### WORK TO COMPLETE
Please set down, with no changes, every line of the material below from the one containing "You are a computer-use agent." through the end. Skip the pictures.
--- START ---
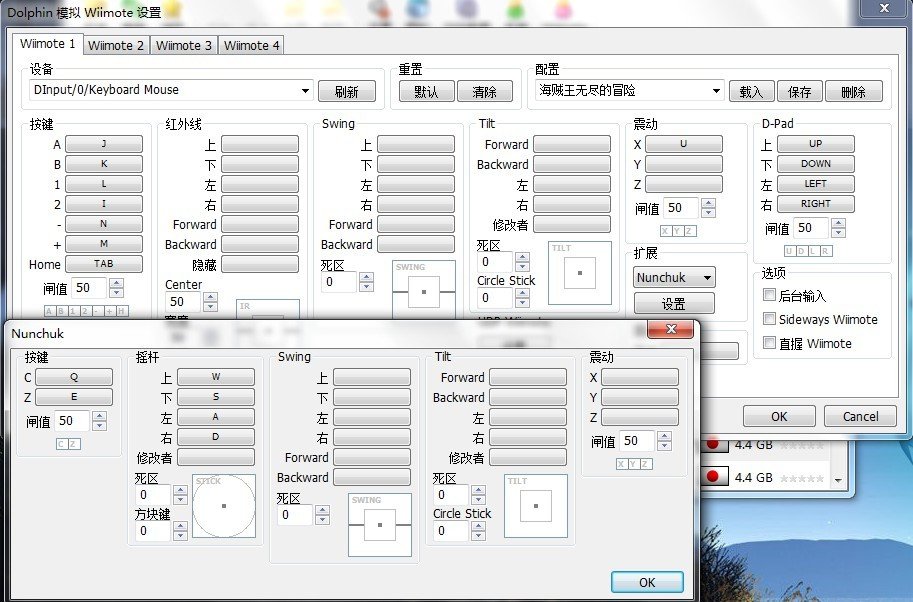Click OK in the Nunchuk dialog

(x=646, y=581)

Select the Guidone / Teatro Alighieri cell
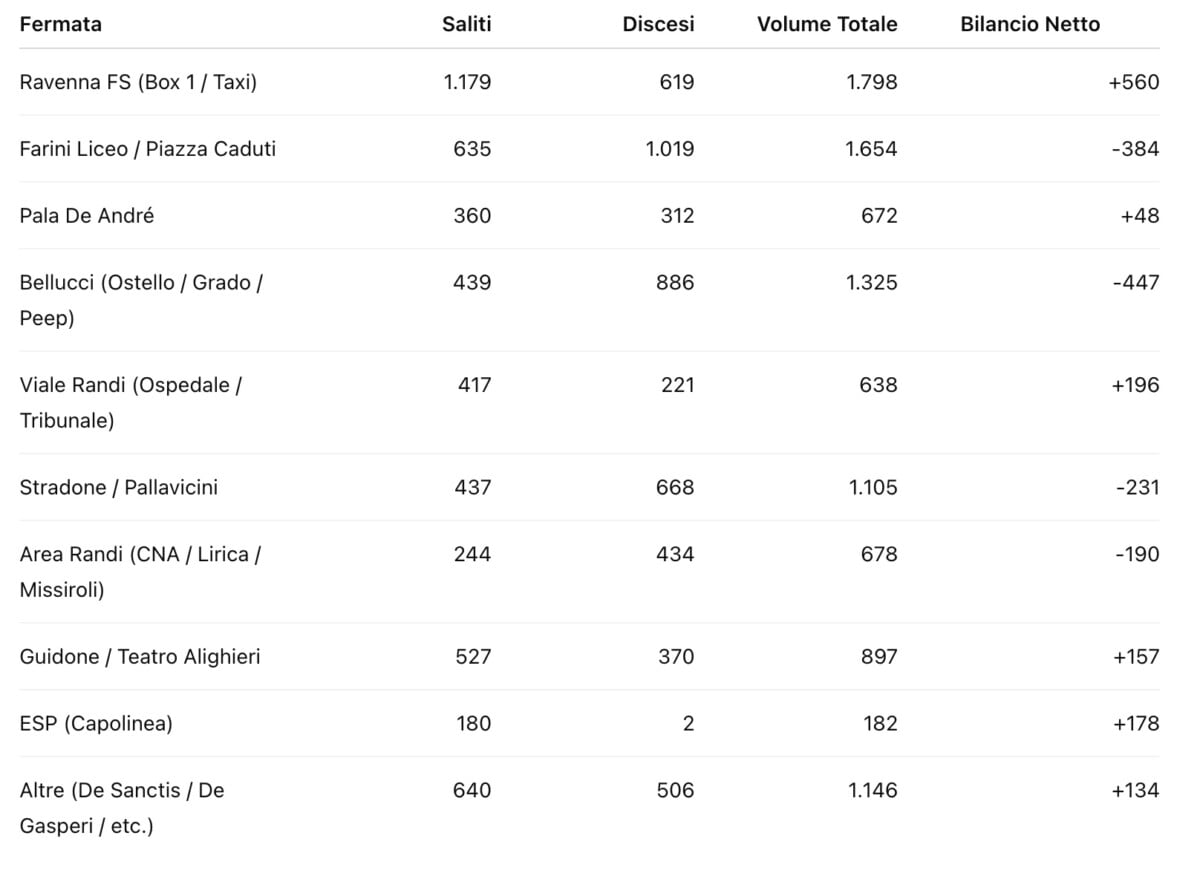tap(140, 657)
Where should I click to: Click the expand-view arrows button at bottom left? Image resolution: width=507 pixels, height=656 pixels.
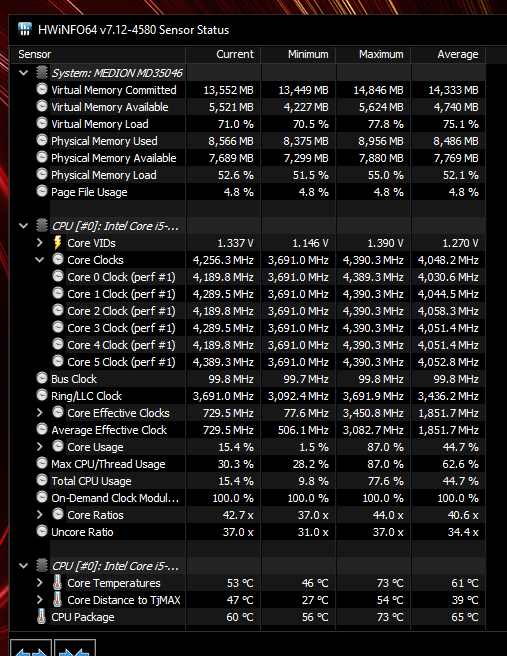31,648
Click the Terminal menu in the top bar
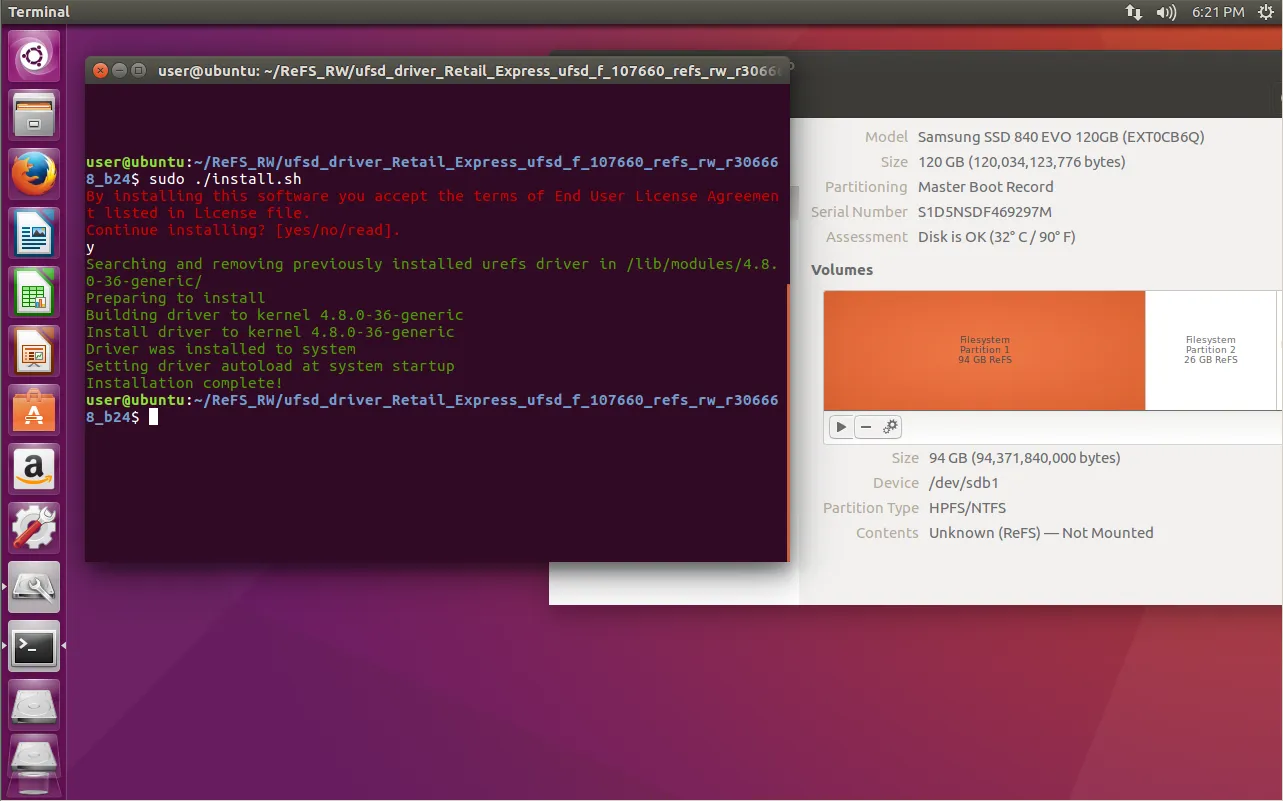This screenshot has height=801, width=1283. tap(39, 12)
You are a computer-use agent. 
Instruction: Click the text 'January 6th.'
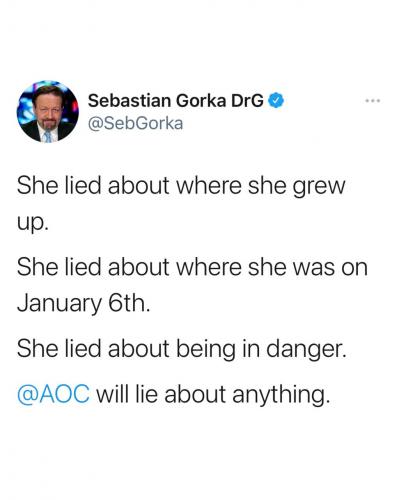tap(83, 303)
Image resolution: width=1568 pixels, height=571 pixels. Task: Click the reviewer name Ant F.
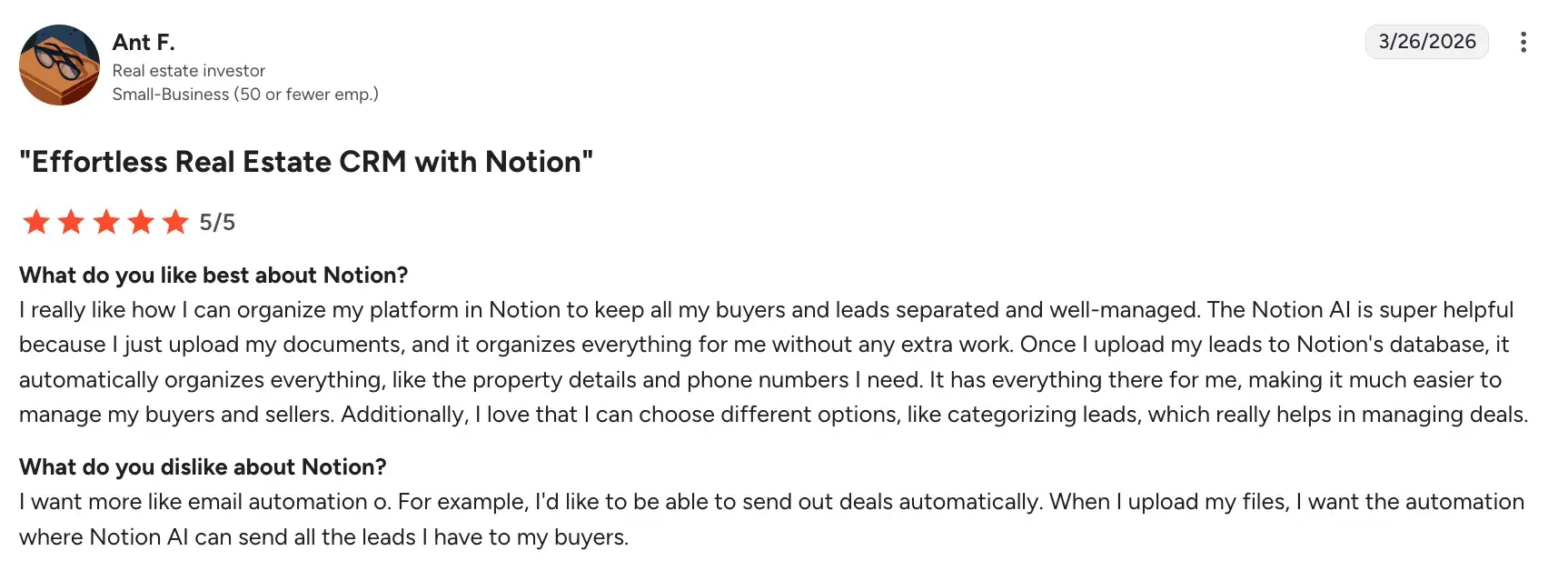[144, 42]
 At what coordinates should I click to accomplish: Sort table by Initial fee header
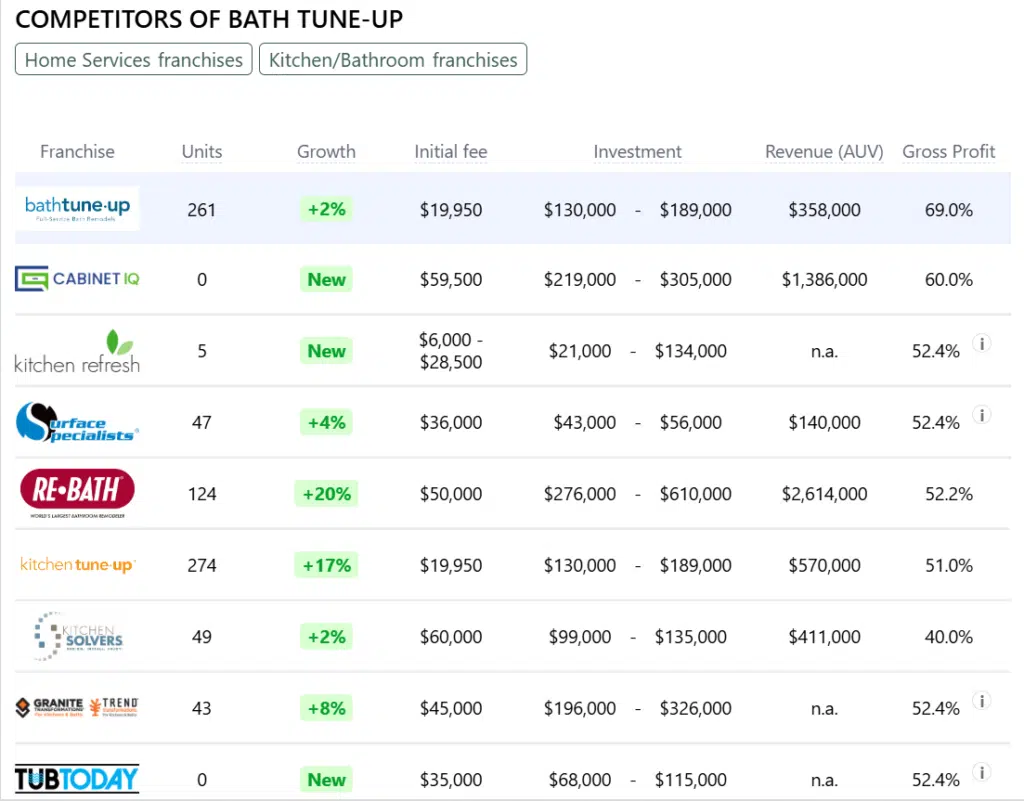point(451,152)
--- END ---
### TASK OUTPUT
You are a computer-use agent. 
Instruction: Click the text 'January 6th.'
tap(83, 303)
Image resolution: width=1568 pixels, height=571 pixels. Task: Click the reviewer name Ant F.
[144, 42]
 At what coordinates should I click to accomplish: Sort table by Initial fee header
point(451,152)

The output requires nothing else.